And a closing comment by Napoleon.

Twelve of Napoleon's ships had floundered or run ashore in the great gale. "It was that outcome which allowed Napoleon, in his only public reference to Trafalgar, to remark that 'storms caused us the loss of several ships after an imprudently undertaken engagement.'" p. 102

 


Nelson's ship, Victory, at Trafalgar
click to see full size


Brilliant Mind
Here is the telegram announcing the tragic death of Lord Nelson at Trafalgar, described as having a "mind, which inspired ideas superior to the common race of men".

Collingwood's Dispath

The Battle of Trafalgar, 21 October 1805: Vice Admiral Cuthbert Collingwood's Dispatch
To William Marsden Esq., Admiralty, London

Euryalus, off Cape Trafalgar, Oct. 22.

Sir,

The ever to be lamented death of Vice Admiral Lord Viscount Nelson, who, in the late conflict with the enemy, fell in the hour of victory, leaves to me the duty of informing my Lord Commissioners of the Admiralty, that on the 19th inst. it was communicated to the Commander in Chief from the ships watching the motions of the enemy in Cadiz, that the combined fleet had put to sea; as they sailed with light winds westerly, his Lordship concluded their destination was the Mediterranean, and immediately made all sail for the Streights' entrance, with the British squadron, consisting of twenty-seven ships, three of them sixty-fours, where his Lordship was informed by Captain Blackwood (whose vigilance in watching, and giving notice of the enemy's movements, has been highly meritorious) that they had not yet passed the Streights.
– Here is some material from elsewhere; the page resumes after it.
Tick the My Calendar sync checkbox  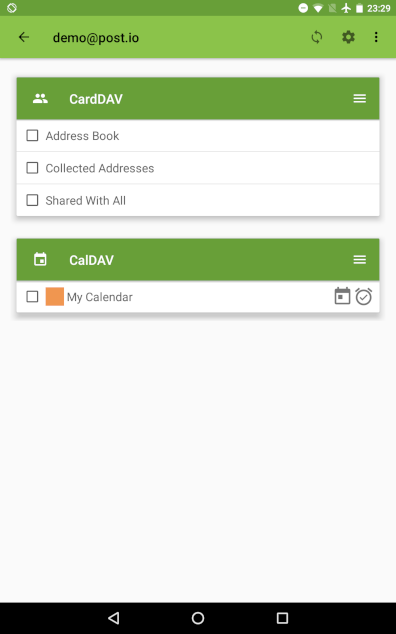point(32,296)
On Monday, the 21st instant, at day light, when Cape Trafalgar bore E. by S. about seven leagues, the enemy was discovered six or seven miles to the eastward, the wind about west, and very light, the Commander in Chief immediately made the signal for the fleet to bear up in two columns, as they are formed in order of sailing; a mode of attack his Lordship had previously directed, to avoid the inconvenience and delay in forming a line of battle in the usual manner. The enemy's line consisted of thirty-three ships (of which 18 were French and 15 Spanish) commanded in chief by Admiral Villeneuve; the Spaniards under the direction of Gravina, wore, with their heads to the northward, and formed the line of battle with great closeness and correctness;-but as the mode of attack was unusual, so the structure of their line was new; it formed a crescent convexing to leeward-so that, in leading down to their centre, I had both their van and rear, abaft the beam; before the fire opened, every alternate ship was about a cable's length to windward of her second a-head, and a-stern, forming a kind of double line, and appeared, when on their beam, to leave a very littler interval between them; and this without crowding their ships. Admiral Villeneuve was in the Bucentaure in the centre, and the Prince of Asturias bore Gravina's flag in the rear; but the French and Spanish ships were mixed without any apparent regard to order of national squadron.
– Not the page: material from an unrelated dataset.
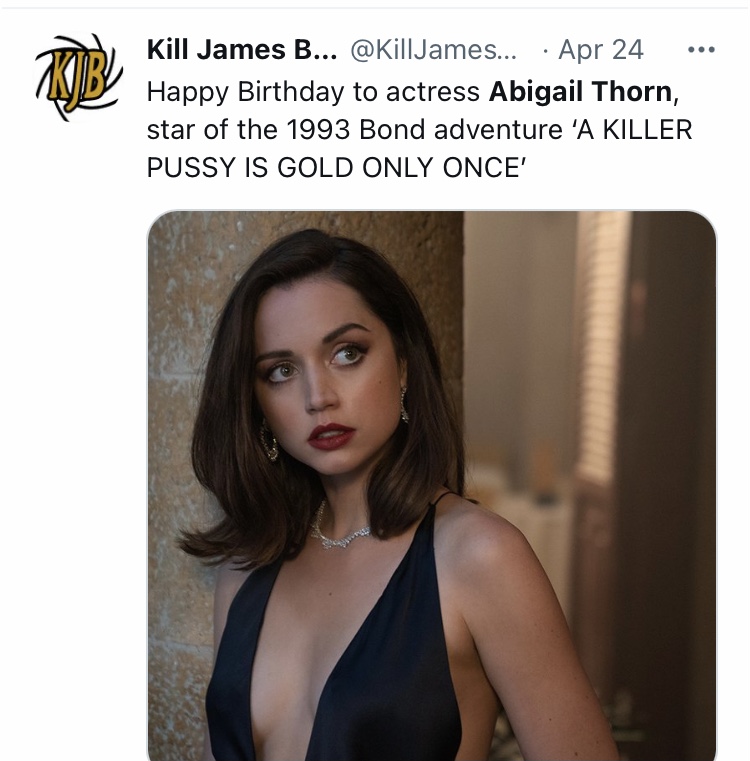Select the 'Happy Birthday to actress' text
As the mode of our attack had been previously determined on, and communicated to the Flag Officers and Captains, few signals were necessary, and none were made, except to direct close order as the lines bore down. The Commander in Chief in the Victory led the weather column, and the Royal Sovereign, which bore my flag, the lee.

The action began at twelve o'clock, by the leading ships of the columns breaking through the enemy's line, the Commander in Chief about the tenth ship from the van, the Second in Command about the twelfth from the rear, leaving the van of the enemy unoccupied; the succeeding ships breaking through, in all parts, astern of their leaders, and engaging the enemy at the muzzles of their guns: the conflict was severe; the enemy's ships were fought with a gallantry highly honourable to their officers, but the attack on them was irresistible, and it pleased the Almighty Disposer of all Events, to grant his Majesty's arms a complete and glorious victory.
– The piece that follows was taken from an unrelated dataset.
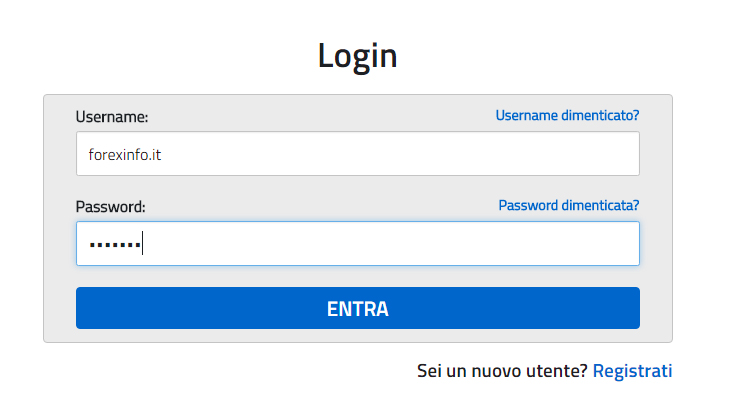Click the "Password:" field label
Screen dimensions: 739x400
pos(110,207)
About three P.M. many of the enemy's ships having struck their colours, their line gave way: Admiral Gravina, with ten ships, joining their frigates to leeward, stood towards Cadiz. The five headmost ships in their van tacked, and standing to the southward, to windward, of the British line, were engaged, and the sternmost of them taken:-the others went off, leaving to his Majesty's squadron, nineteen ships of the line, (of which two are first-rates, the Santissima Trinidad and the Santa Anna) with three Flag Officers, viz. Admiral Villeneuve, the Commander in Chief, Don Ignatio Maria D'Aliva, Vice Admiral, and the Spanish Rear Admiral Don Baltazar Hidalgo Cisneros.

After such a victory it may appear unnecessary to enter into encomiums on the particular parts taken by the several Commanders; the conclusion says more on the subject than I have language to express; the spirit which animated all was the same; when all exerted themselves zealously in their country's service, all deserve that their high merits should stand recorded; and never was high merit more conspicuous than in the battle I have described.

The Achille (a French 74), after having surrendered, by some mismanagement of the Frenchmen took fire and blew up; two hundred of her men were saved by the tenders.

A circumstance occurred during the action, which so strongly marks the invincible spirit of British seamen, when engaging the enemies of their country, that I cannot resist the pleasure I have in making it known to their Lordships; the Temeraire was boarded by accident, or design, by a French ship on one side, and a Spaniard on the other; the contest was vigorous, but, in the end, the combined ensigns were torn from the poop, and the British hoisted in their places.

Such a battle could not be fought without sustaining a great loss of men. I have not only to lament in common with the British Navy, and the British Nation, in the fall of the Commander in Chief, the loss of a Hero, whose name will be immortal, and his memory ever dear to his country; but my heart is rent with the most poignant grief for the death of a friend, to whom, by many years intimacy, and a perfect knowledge of the virtues of his mind, which inspired ideas superior to the common race of men, I was bound by the strongest ties of affection; a grief to which even the glorious occasion in which he fell, does not bring the consolation which perhaps it ought; his Lordship received a musket ball in his left breast, about the middle of the action, and sent an officer to me immediately with his last farewell; and soon after expired.

I have also to lament the loss of those excellent officers, Captains Duff, of the Mars, and Cooke, of the Bellerophon; I have yet heard of no others.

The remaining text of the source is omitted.